We have obtained a steady-state, 1-D model of the accretion disk of a protostar taking into account the magneto-rotational instability (MRI). We find that the disk is divided into an outer turbulent region (OTR), a MRI suppressed region (MSR), and an inner turbulent region (ITR). The outer turbulent region is fully turbulent because of MRI. However, in the range, r_{out} (= 8 - 60 AU) from the central star, MRI is suppressed around the midplane of the gas disk and a quiet area without turbulence appears, because the degree of ionization of gas becomes low enough. The disk becomes fully turbulent again in the range r in (= 0.2 - 1 AU), which is called the inner turbulent region, because the midplane temperature become high enough (\gt 1000 K) due to gravitational energy release.

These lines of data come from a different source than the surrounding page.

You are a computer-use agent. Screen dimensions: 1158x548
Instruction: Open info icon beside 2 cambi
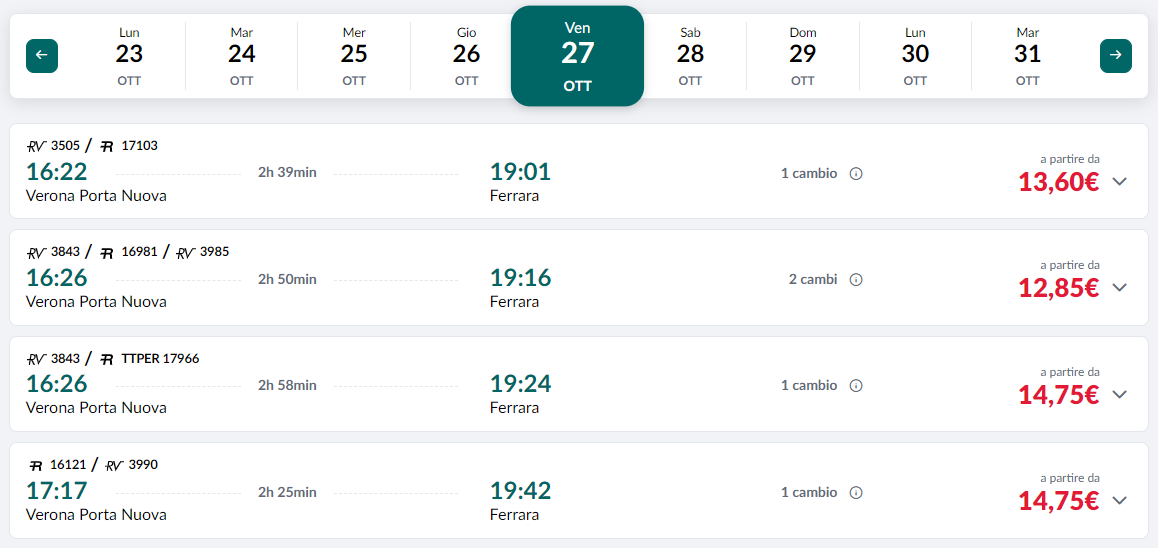[x=856, y=280]
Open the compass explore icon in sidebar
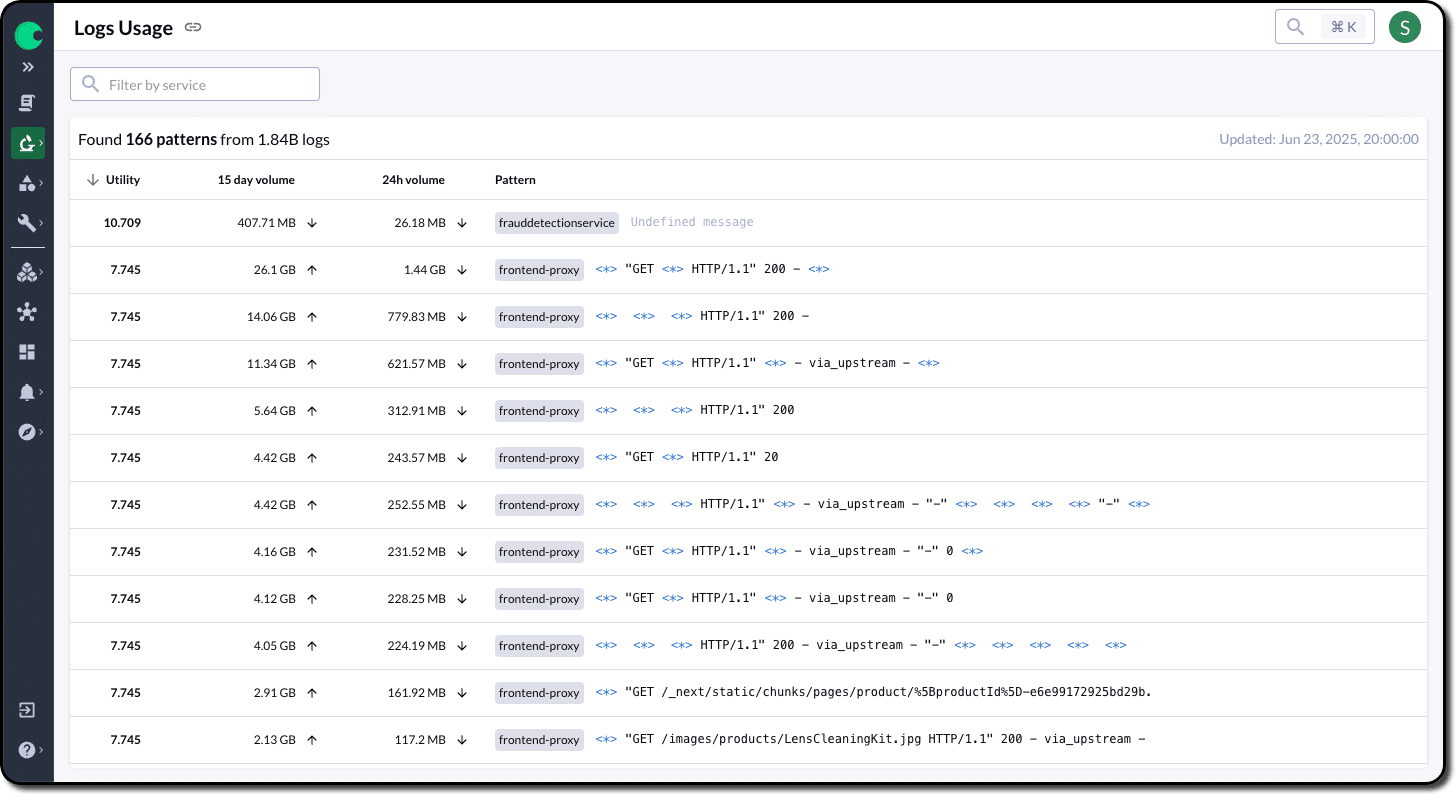 coord(28,432)
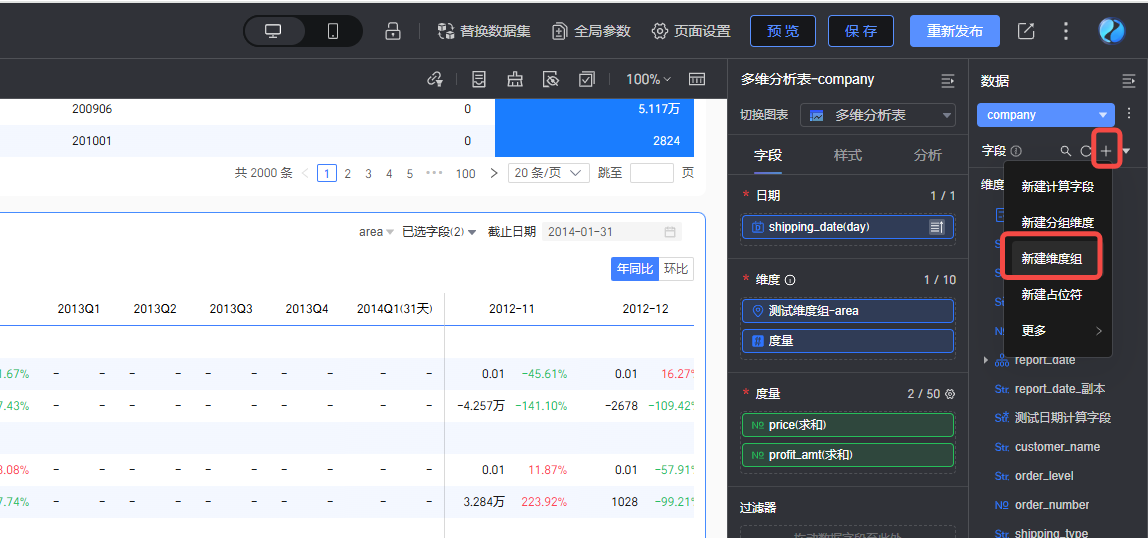
Task: Click the 保存 button
Action: click(860, 31)
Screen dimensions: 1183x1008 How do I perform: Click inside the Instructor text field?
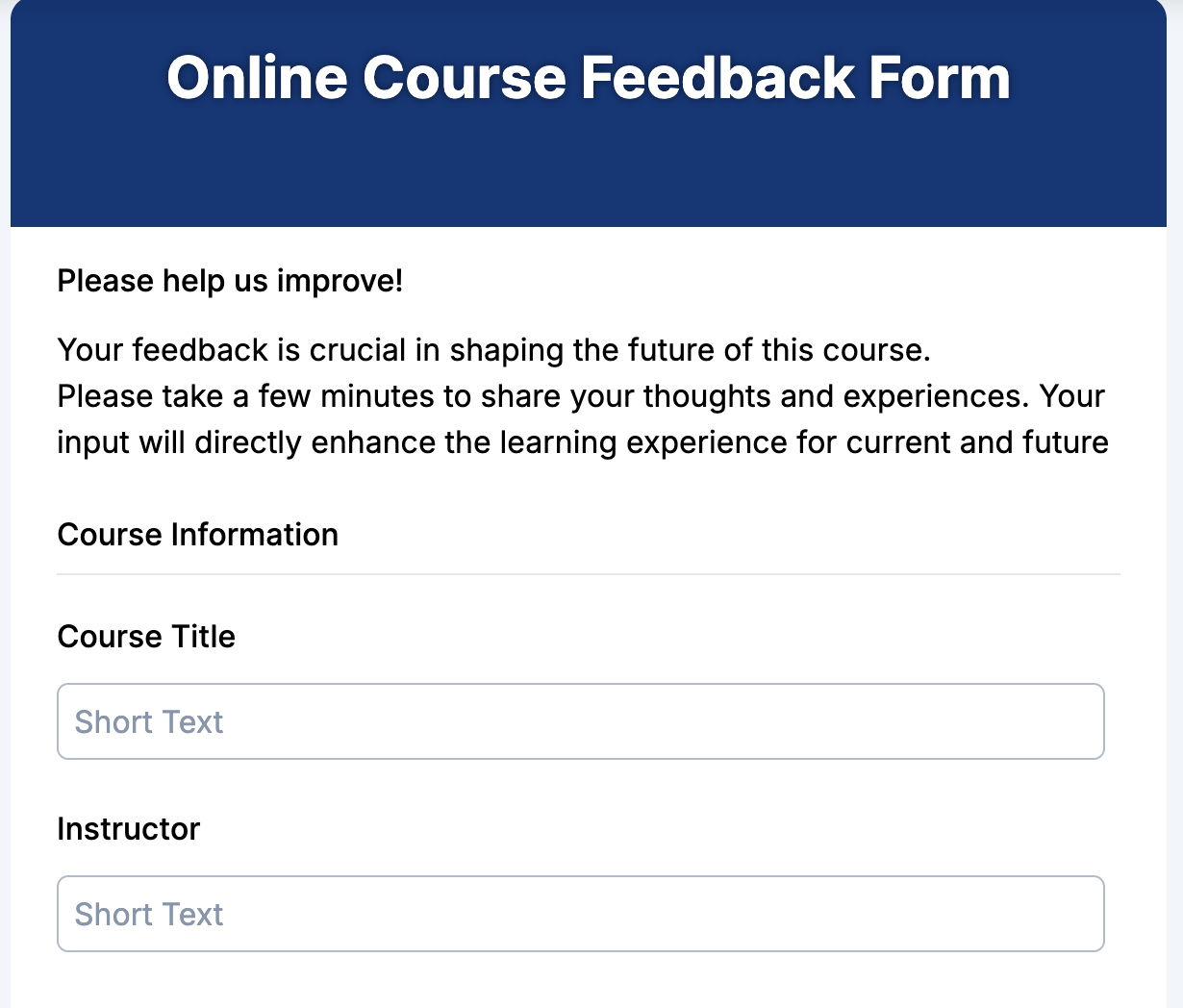(x=581, y=914)
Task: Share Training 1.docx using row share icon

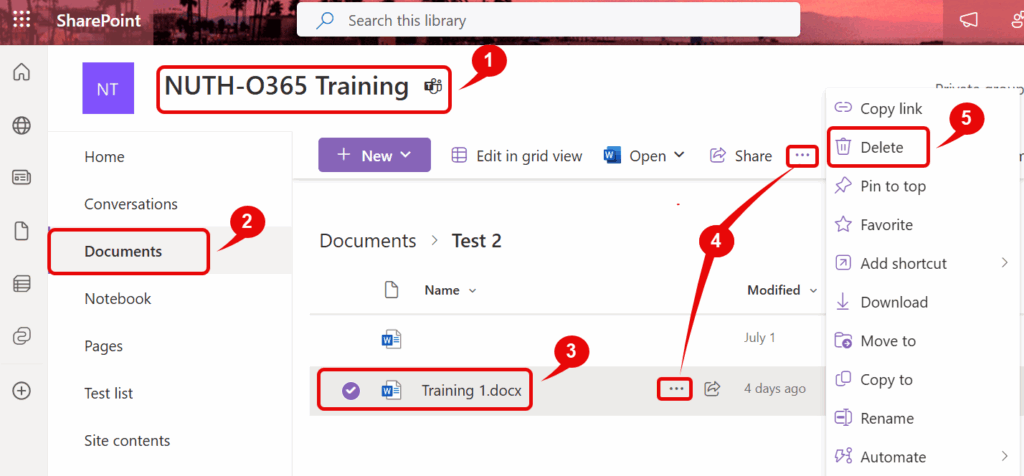Action: tap(712, 388)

Planetesimals are formed through gravitational instability at the two distinct sites, outer and inner MRI fronts (the boundaries between the MRI suppressed region (MSR) and the outer and inner turbulent regions), because of the radial concentration of the solid particles. At the outer MRI front, icy particles grow through low-velocity collisions into porous aggregates with low densities. They eventually undergo gravitational instability to form icy planetesimals. On the other hand, rocky particles accumulate at the inner MRI front, since their drift velocities turn outward due to the local maximum in gas pressure. They undergo gravitational instability in a sub-disk of pebbles to form rocky planetesimals at the inner MRI front.
The tandem regime is consistent with the ABEL model, in which the Earth was initially formed as a completely volatile-free planet. The water and other volatile elements came later through the accretion of icy particles by the occasional scatterings in the outer regions.